Всю оставшуюся ночь Горелики не спали: то трахались с неприсущим им ранее остервенением, то расходились в разные углы спальни и сидели молча. За дверью подвывал любимый Бульонский. Две кошки, Татьяна и Ольга, испуганно прыгали с одного предмета мебели на другой. Только к утру начался «серьезный разговор».
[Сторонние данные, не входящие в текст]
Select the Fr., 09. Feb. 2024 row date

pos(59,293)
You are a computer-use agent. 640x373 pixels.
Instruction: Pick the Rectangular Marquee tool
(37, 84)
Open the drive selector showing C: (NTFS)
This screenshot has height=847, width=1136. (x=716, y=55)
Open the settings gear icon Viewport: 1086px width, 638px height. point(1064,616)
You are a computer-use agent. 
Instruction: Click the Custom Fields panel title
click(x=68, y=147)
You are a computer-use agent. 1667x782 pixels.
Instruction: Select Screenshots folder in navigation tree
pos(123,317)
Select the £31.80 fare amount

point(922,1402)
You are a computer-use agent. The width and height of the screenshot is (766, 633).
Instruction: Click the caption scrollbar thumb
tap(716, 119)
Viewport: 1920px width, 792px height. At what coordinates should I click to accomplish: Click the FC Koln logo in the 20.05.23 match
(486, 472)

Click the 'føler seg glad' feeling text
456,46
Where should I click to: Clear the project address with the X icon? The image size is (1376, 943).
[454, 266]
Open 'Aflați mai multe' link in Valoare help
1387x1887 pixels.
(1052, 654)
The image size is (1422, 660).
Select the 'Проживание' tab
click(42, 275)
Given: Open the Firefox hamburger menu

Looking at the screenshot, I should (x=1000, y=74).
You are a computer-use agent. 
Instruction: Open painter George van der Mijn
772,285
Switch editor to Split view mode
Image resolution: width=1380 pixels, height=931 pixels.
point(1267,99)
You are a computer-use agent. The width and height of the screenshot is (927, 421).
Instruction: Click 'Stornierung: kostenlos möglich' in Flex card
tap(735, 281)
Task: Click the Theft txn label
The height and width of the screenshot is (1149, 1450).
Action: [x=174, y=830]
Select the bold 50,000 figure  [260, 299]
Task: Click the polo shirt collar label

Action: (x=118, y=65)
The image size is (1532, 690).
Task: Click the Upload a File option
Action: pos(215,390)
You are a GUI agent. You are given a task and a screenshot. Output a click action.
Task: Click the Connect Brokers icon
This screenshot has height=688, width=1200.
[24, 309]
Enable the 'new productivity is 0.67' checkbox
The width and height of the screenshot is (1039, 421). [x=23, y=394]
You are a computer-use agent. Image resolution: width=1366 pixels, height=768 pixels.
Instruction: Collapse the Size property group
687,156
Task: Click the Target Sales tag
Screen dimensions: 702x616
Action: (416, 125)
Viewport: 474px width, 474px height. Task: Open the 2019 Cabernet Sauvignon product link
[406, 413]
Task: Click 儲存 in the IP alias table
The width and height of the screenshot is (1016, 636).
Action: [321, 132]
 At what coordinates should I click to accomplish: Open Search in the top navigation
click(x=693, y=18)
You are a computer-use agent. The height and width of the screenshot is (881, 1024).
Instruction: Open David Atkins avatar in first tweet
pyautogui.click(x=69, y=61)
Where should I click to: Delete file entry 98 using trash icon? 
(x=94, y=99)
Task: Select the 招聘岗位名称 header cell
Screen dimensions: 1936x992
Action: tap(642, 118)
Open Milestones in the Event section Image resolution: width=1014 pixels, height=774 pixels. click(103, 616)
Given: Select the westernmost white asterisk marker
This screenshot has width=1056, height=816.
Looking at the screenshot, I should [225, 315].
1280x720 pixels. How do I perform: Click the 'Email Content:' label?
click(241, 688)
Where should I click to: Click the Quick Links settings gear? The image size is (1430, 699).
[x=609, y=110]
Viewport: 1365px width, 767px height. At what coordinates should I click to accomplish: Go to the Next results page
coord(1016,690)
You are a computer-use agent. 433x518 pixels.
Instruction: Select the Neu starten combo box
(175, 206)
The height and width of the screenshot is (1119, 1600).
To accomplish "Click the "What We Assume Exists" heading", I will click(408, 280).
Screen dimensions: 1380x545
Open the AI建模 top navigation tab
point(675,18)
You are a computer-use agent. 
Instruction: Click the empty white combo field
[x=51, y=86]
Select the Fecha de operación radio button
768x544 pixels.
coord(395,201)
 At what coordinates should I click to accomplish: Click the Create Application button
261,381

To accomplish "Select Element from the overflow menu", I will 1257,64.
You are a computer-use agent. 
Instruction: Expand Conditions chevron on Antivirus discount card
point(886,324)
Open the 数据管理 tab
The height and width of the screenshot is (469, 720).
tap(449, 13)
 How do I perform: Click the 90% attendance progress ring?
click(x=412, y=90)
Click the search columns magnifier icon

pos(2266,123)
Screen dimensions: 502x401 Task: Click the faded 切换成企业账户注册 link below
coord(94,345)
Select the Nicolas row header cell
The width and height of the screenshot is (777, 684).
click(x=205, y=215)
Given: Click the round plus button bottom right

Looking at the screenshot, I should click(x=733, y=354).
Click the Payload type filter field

«Знаешь, Наталья, — произнес Славка, и у Какашки сердце ёкнуло от такой официальщины. — Мы с тобой хотели побеситься, как в молодости, а кончилось это полным разгромом, в смысле разгрома личности. Не знаю, удастся ли собрать по кускам. Только не пялься в ужасе, я на тебя не качу, сам во всем виноват. Эти таблетки, вообще весь этот извивающийся бардак, идиотский техно, мой собственный мерзкий прикид, твое проститутское платьице, вдруг все это потянуло вниз, как будто крокодил цапнул за ногу. То, от чего я типа выплывал наверх, вдруг снова предъявило свои права — знай свое место, каналья! Ты, конечно, понимаешь, как я круто жил, пока ты странствовала (он не может, Стас, обойтись без кривой улыбочки, когда упоминает мои „странствия“), однако даже тебе я не все рассказал. Даже старому Стасу я не все рассказывал; читатели о многом не узнают. Однако выплыл, казалось мне, приближаюсь к своей вершине, наконец-то сформулировал для себя, прости за высокий штиль, смысл жестянки. Не знаю, может, это просто ломка после вчерашней дряни, но мне почему-то кажется, что все рухнуло. Снова — в дерьме, среди торчковых, среди сикух, среди „элиты“; засасывающий кайф, блевотина, ломка, неудержимое падение в безвоздушное — понимаешь? — пробздетое навсегда удушье. Все, к чему я то бессознательно, то сознательно пёр, все время вверх, как бы к надчеловечеству будущего, что ли, ну, ты помнишь, что мы об этом говорили, все я просто выблевал в том „Ожоге“ в тот момент. Мне показалось, что и любовь к тебе, то есть самое дорогое, я тогда выблевал. Я вдруг увидел тебя в образе паршивой сучки. Конечно, ты ни в чем не виновата, это моя собственная гадость соединилась со шмалью в гнусной химической реакции. Плюнь мне в рожу, но я подумал, что нам надо разбежаться. Как ты считаешь? Ну, почему молчишь?»
Она тихонечко завыла, будто пристраиваясь в тон к страдальцу Бульонскому, но на самом деле не слыша ничего вокруг, а только предчувствуя свой конец. Качалась, и выла, и взвизгивала время от времени.
Славка сжался в комок на ковре, руки на затылке. Он давил ладонями на башку, словно пытаясь уменьшиться в размеpax. Потом ладони распались, и он встал во весь рост, длинный, с ввалившимся животом, с тяжелыми от накачанных мускулов руками. Подошел к ней, взял под мышки, протащил обмякшее тело на кровать, лег рядом и нежно обнял ее рукой и ногой. Ну как мы можем разбежаться, ведь это же невообразимо. Что нам делать, Какашка? И заснул.